_Try it_
Leave the pictures out while you restate every entry below word for word.

_Pixel coordinate grounding data_

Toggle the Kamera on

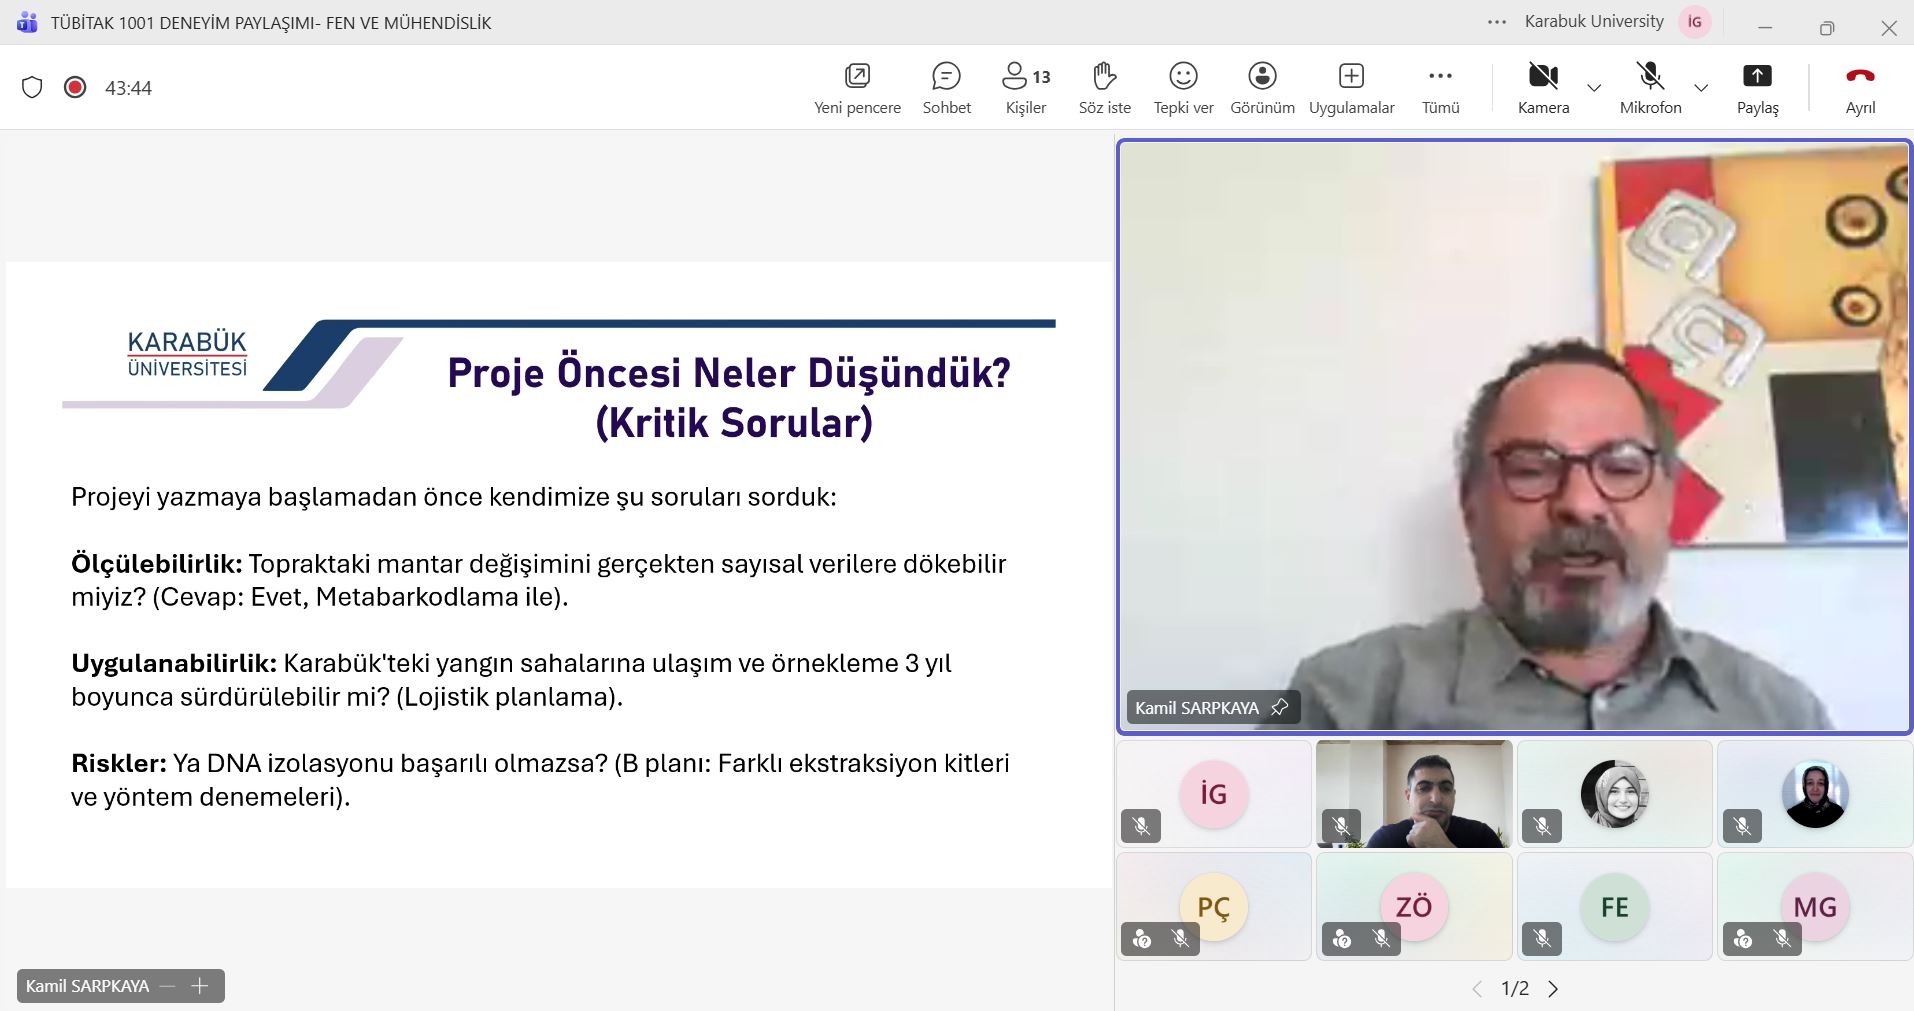[x=1543, y=87]
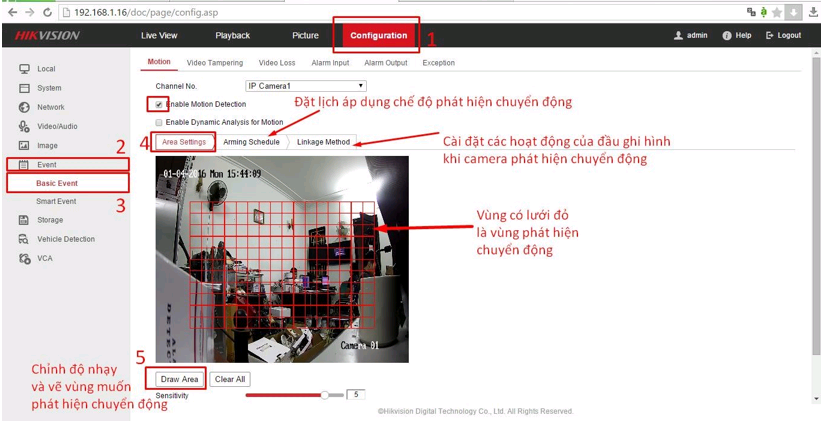Viewport: 822px width, 432px height.
Task: Open the Arming Schedule tab
Action: pos(251,142)
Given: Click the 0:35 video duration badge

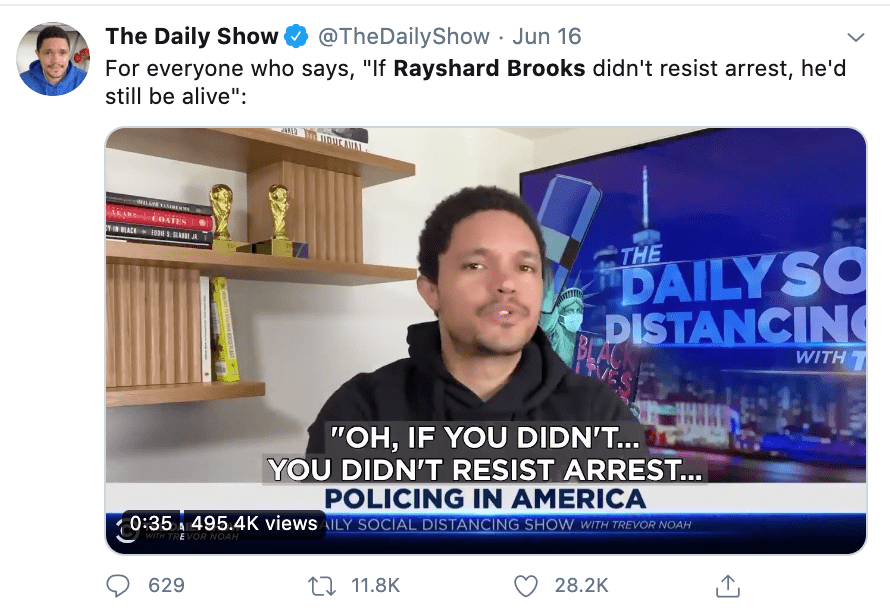Looking at the screenshot, I should (150, 523).
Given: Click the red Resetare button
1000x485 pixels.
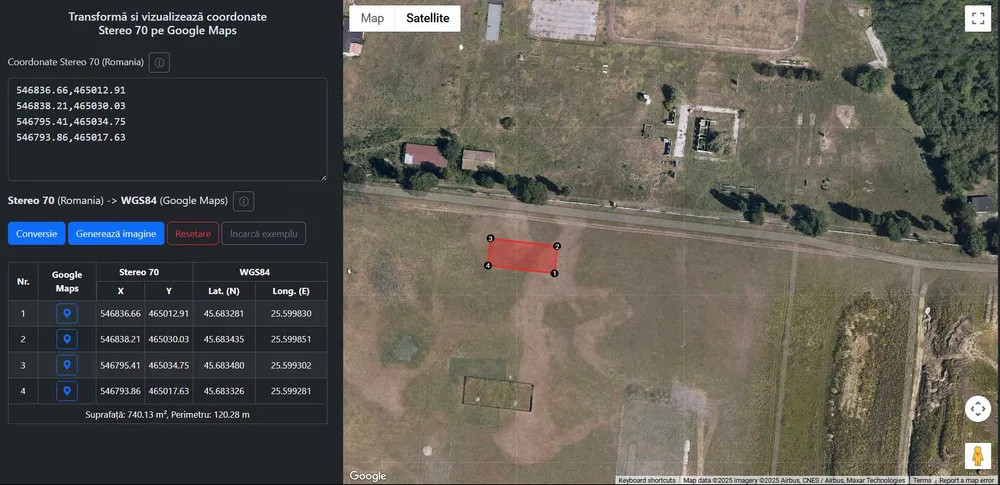Looking at the screenshot, I should 193,234.
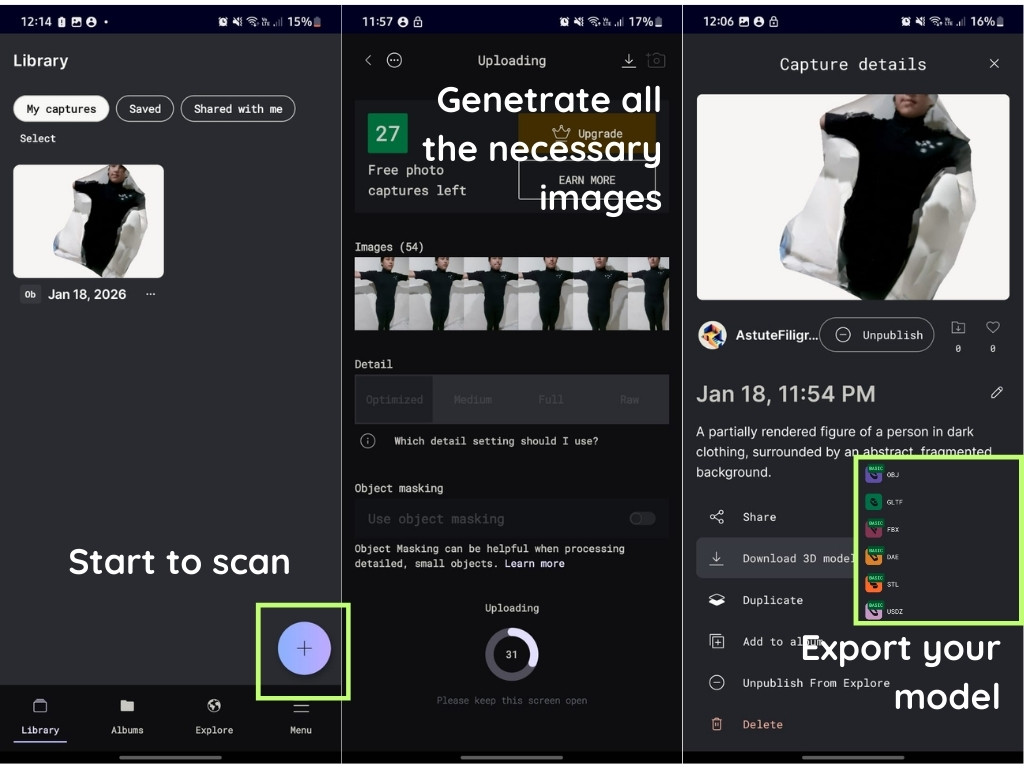Expand Download 3D model options

(775, 559)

_Output_
Toggle the Kamera on

[x=1543, y=87]
Viewport: 822px width, 432px height.
Task: Open the Arming Schedule tab
Action: pos(251,142)
Given: Click the 0:35 video duration badge

Looking at the screenshot, I should (150, 523).
Given: Click the red Resetare button
1000x485 pixels.
Looking at the screenshot, I should 193,234.
Expand Download 3D model options

(775, 559)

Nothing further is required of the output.